Once nodes are found, you can either
- return the paths adjacent to the selected nodes (i.e. triples)
- return the paths + the original source text of the chunk (if available)

In [None]:
retriever = index.as_retriever(
    include_text=False,  # include source text, default True
)

nodes = retriever.retrieve("What happened at Interleaf and Viaweb?")

for node in nodes:
    print(node.text)

Interleaf -> Was -> On the way down
Viaweb -> Had -> Code editor
Interleaf -> Built -> Impressive technology
Interleaf -> Added -> Scripting language
Interleaf -> Made -> Scripting language
Viaweb -> Suggested -> Take to hospital
Interleaf -> Had done -> Something bold
Viaweb -> Called -> After
Interleaf -> Made -> Dialect of lisp
Interleaf -> Got crushed by -> Moore's law
Dan giffin -> Worked for -> Viaweb
Interleaf -> Had -> Smart people
Interleaf -> Had -> Few years to live
Interleaf -> Made -> Software
Interleaf -> Made -> Software for creating documents
Paul graham -> Started -> Viaweb
Scripting language -> Was -> Dialect of lisp
Scripting language -> Is -> Dialect of lisp
Software -> Will be affected by -> Rapid change
Code editor -> Was -> In viaweb
Software -> Worked via -> Web
Programs -> Typed on -> Punch cards
Computers -> Skipped -> Step
Idea -> Was clear from -> Experience
Apartment -> Wasn't -> Rent-controlled


In [None]:
query_engine = index.as_query_engine(
    include_text=True,
)

response = query_engine.query("What happened at Interleaf and Viaweb?")

print(str(response))

Interleaf had smart people and built impressive technology, including adding a scripting language that was a dialect of Lisp. However, despite their efforts, they were eventually impacted by Moore's Law and faced challenges. Viaweb, on the other hand, was started by Paul Graham and had a code editor where users could define their own page styles using Lisp expressions. Viaweb also suggested taking someone to the hospital and called something "After."

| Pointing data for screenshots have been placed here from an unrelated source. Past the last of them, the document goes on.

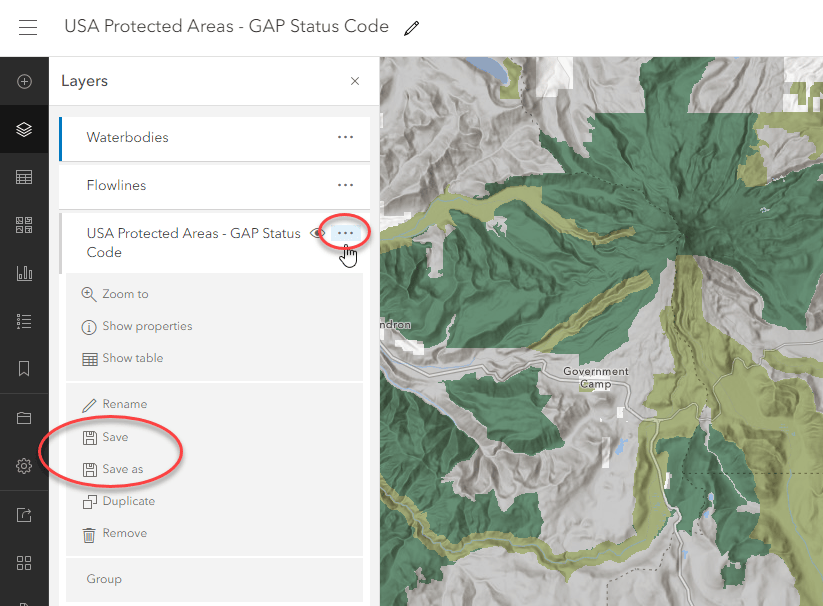Open the Charts sidebar icon
Image resolution: width=823 pixels, height=606 pixels.
tap(25, 273)
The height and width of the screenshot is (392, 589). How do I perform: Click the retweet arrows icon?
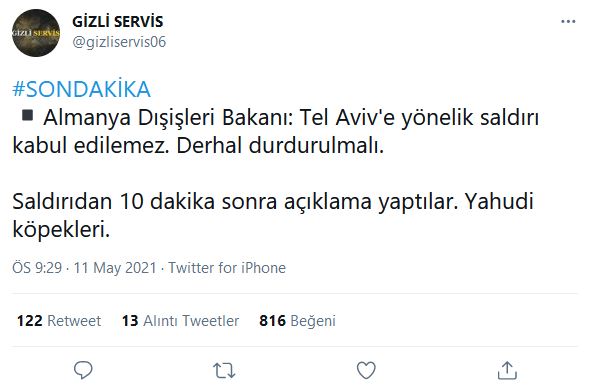pyautogui.click(x=224, y=371)
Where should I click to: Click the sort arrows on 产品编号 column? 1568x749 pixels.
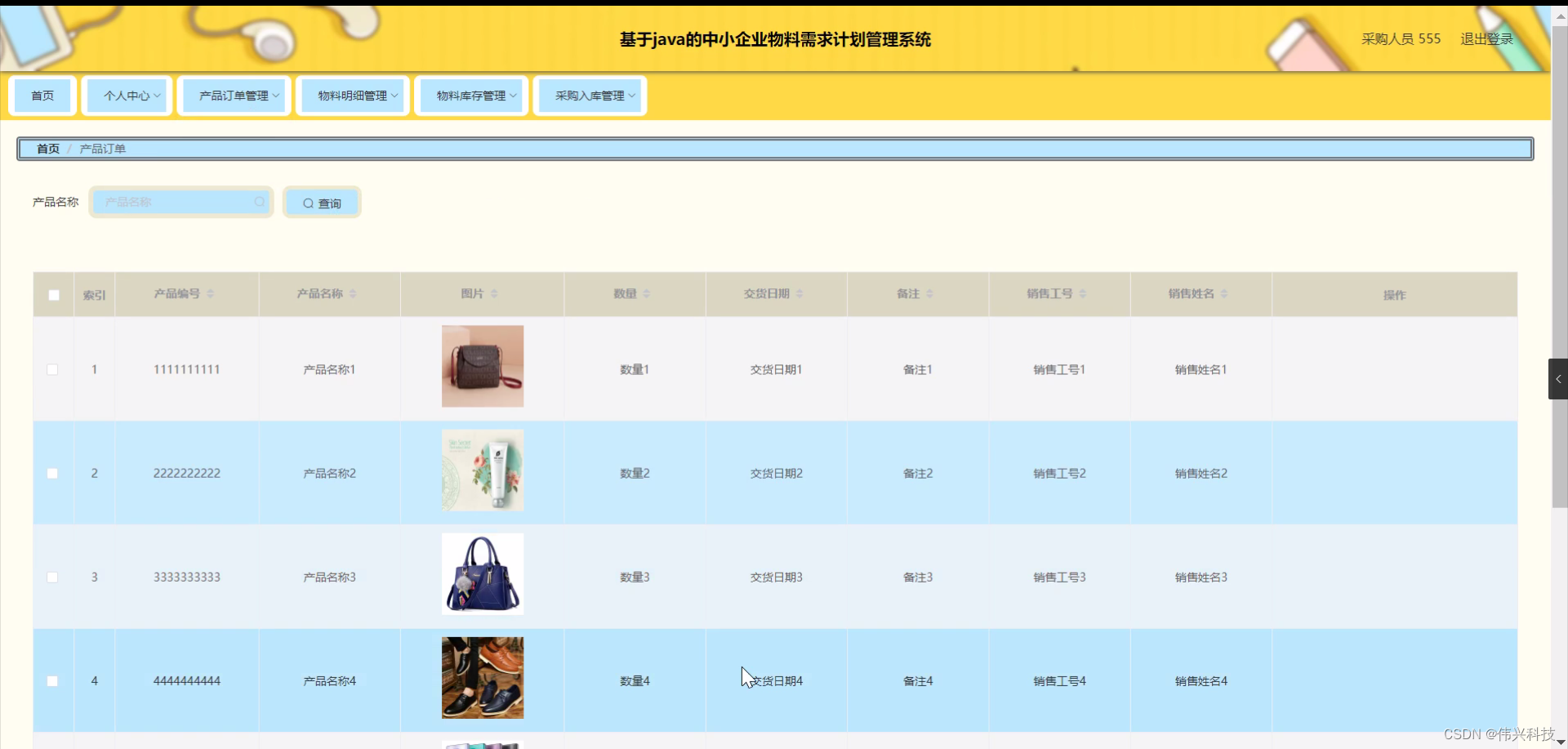click(x=211, y=294)
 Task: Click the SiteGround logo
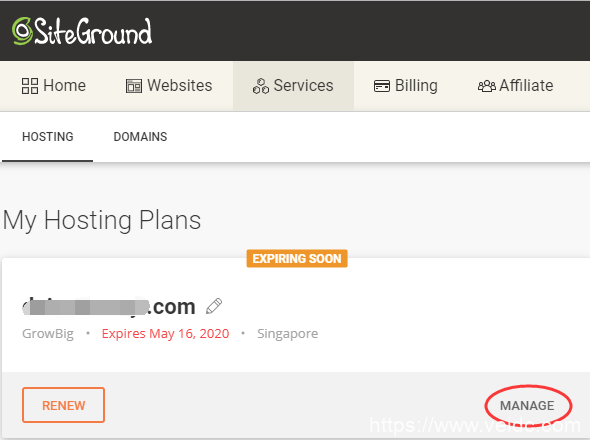82,31
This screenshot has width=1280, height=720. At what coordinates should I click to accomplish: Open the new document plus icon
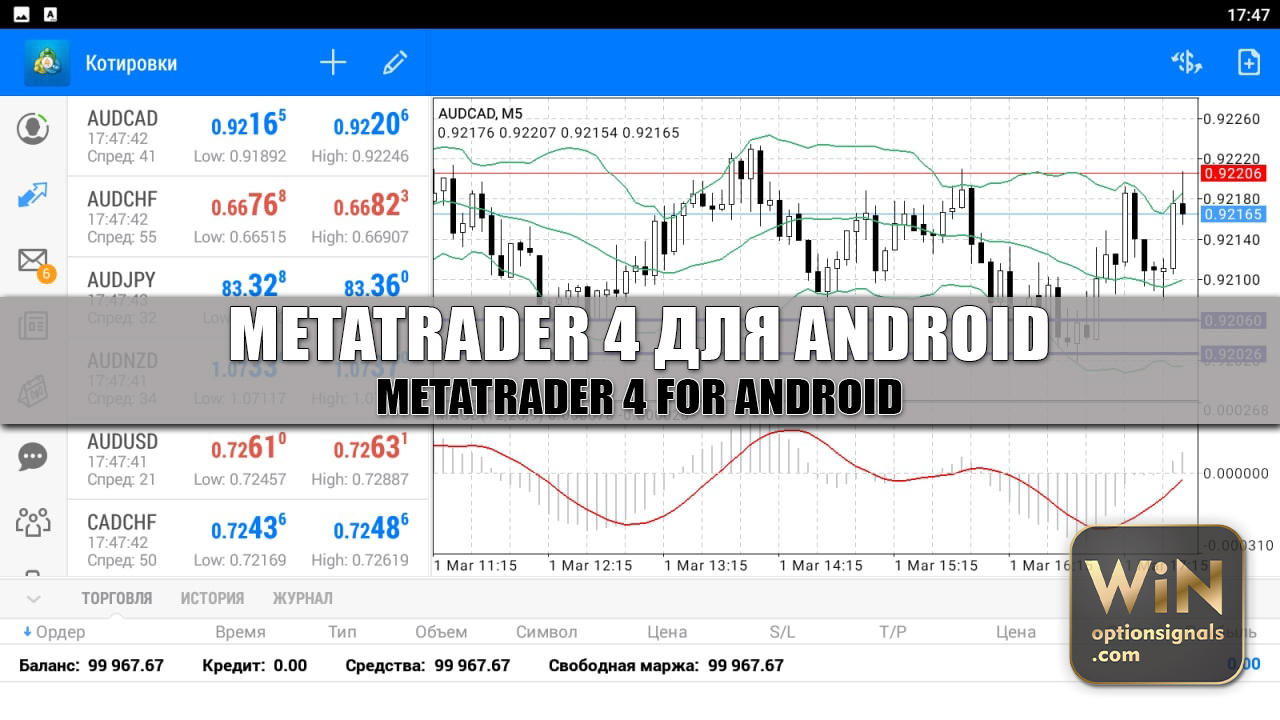(1249, 63)
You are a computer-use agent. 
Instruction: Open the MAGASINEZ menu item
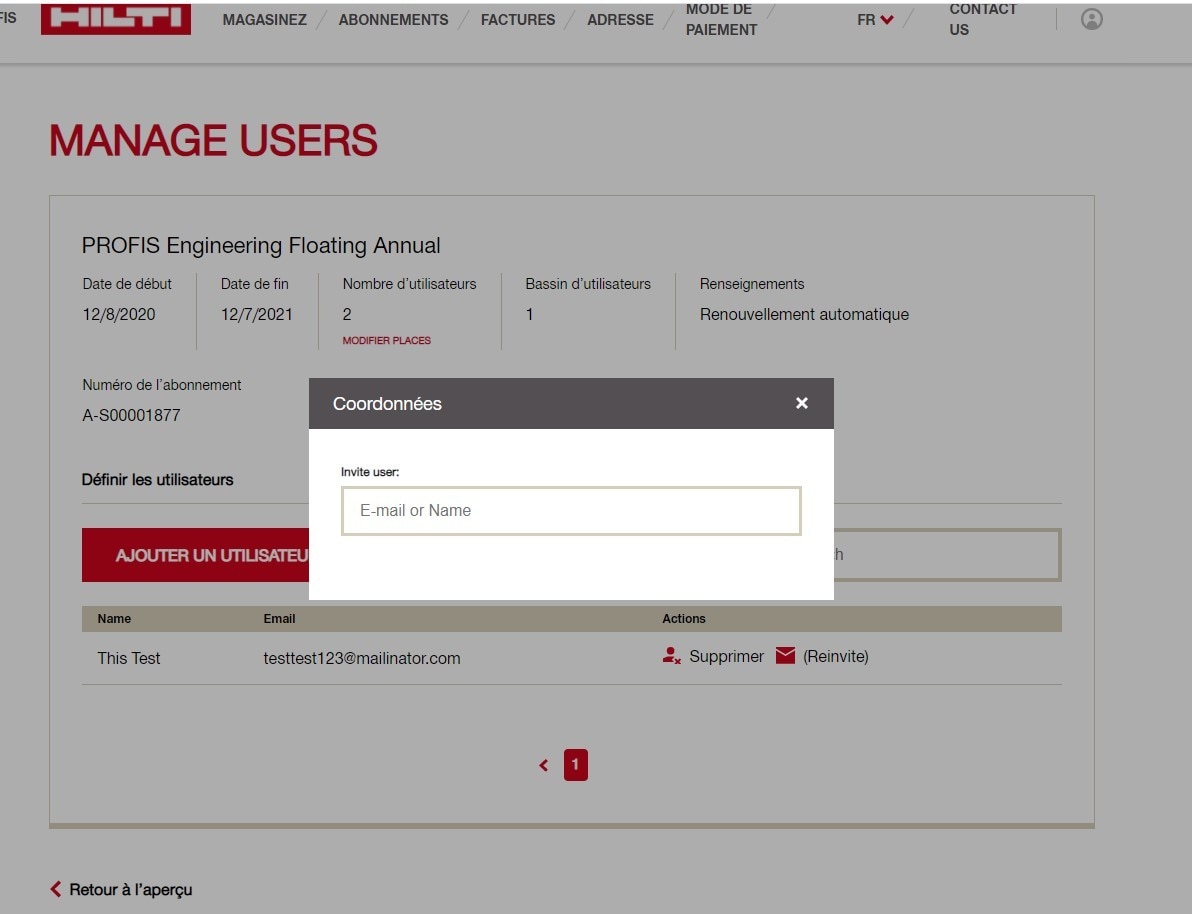tap(264, 20)
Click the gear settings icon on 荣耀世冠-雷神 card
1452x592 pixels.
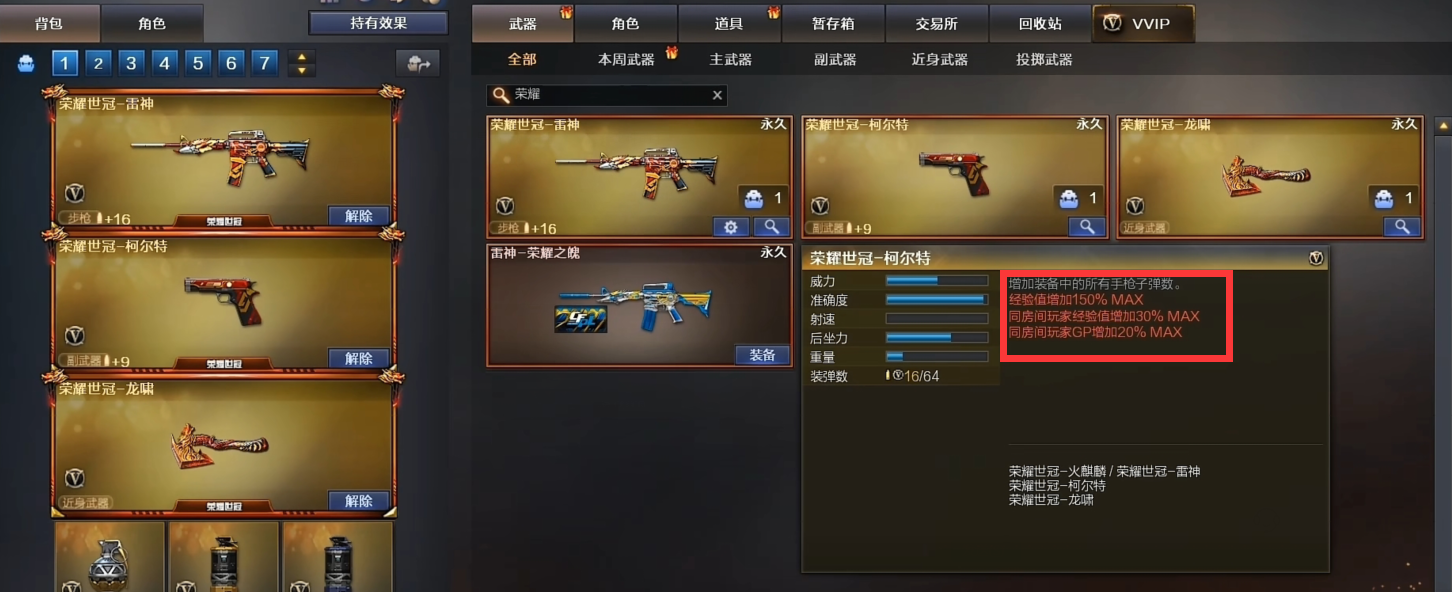730,227
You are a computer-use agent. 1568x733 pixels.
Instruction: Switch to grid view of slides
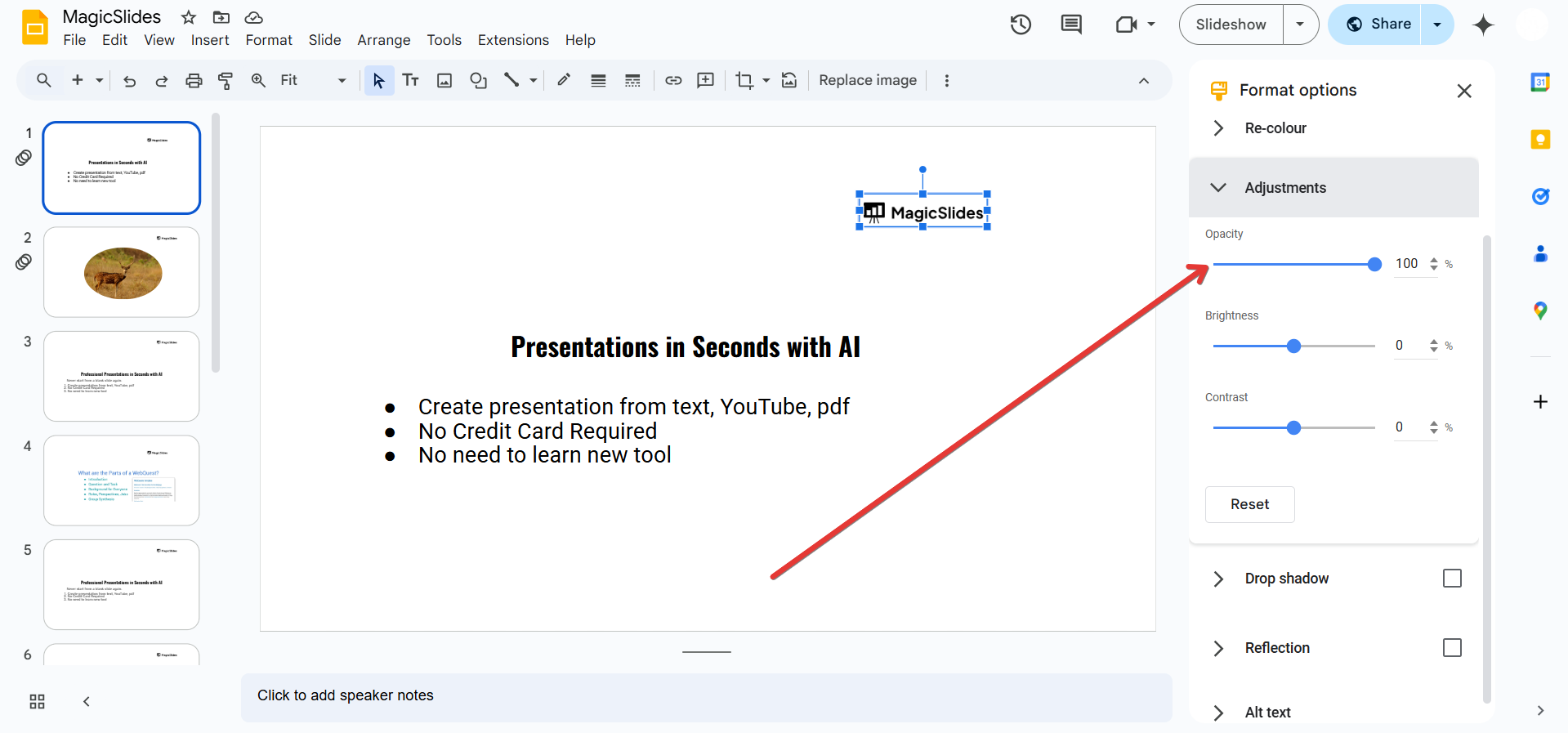[x=37, y=702]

For full details on customizing retrieval and querying, see [the docs page](../../module_guides/indexing/lpg_index_guide.md#retrieval-and-querying).

## Storage

By default, storage happens using our simple in-memory abstractions - `SimpleVectorStore` for embeddings and `SimplePropertyGraphStore` for the property graph.

We can save and load these to/from disk.

In [None]:
index.storage_context.persist(persist_dir="./storage")

from llama_index.core import StorageContext, load_index_from_storage

index = load_index_from_storage(
    StorageContext.from_defaults(persist_dir="./storage")
)

### Vector Stores

While some graph databases support vectors (like Neo4j), you can still specify the vector store to use on top of your graph for cases where its not supported, or cases where you want to override.

Below we will combine `ChromaVectorStore` with the default `SimplePropertyGraphStore`.

In [None]:
%pip install llama-index-vector-stores-chroma

In [None]:
from llama_index.core.graph_stores import SimplePropertyGraphStore
from llama_index.vector_stores.chroma import ChromaVectorStore
import chromadb

client = chromadb.PersistentClient("./chroma_db")
collection = client.get_or_create_collection("my_graph_vector_db")

index = PropertyGraphIndex.from_documents(
    documents,
    embed_model=OpenAIEmbedding(model_name="text-embedding-3-small"),
    graph_store=SimplePropertyGraphStore(),
    vector_store=ChromaVectorStore(collection=collection),
    show_progress=True,
)

index.storage_context.persist(persist_dir="./storage")

Then to load:

In [None]:
index = PropertyGraphIndex.from_existing(
    SimplePropertyGraphStore.from_persist_dir("./storage"),
    vector_store=ChromaVectorStore(chroma_collection=collection),
    llm=OpenAI(model="gpt-3.5-turbo", temperature=0.3),
)

This looks slightly different than purely using the storage context, but the syntax is more concise now that we've started to mix things together.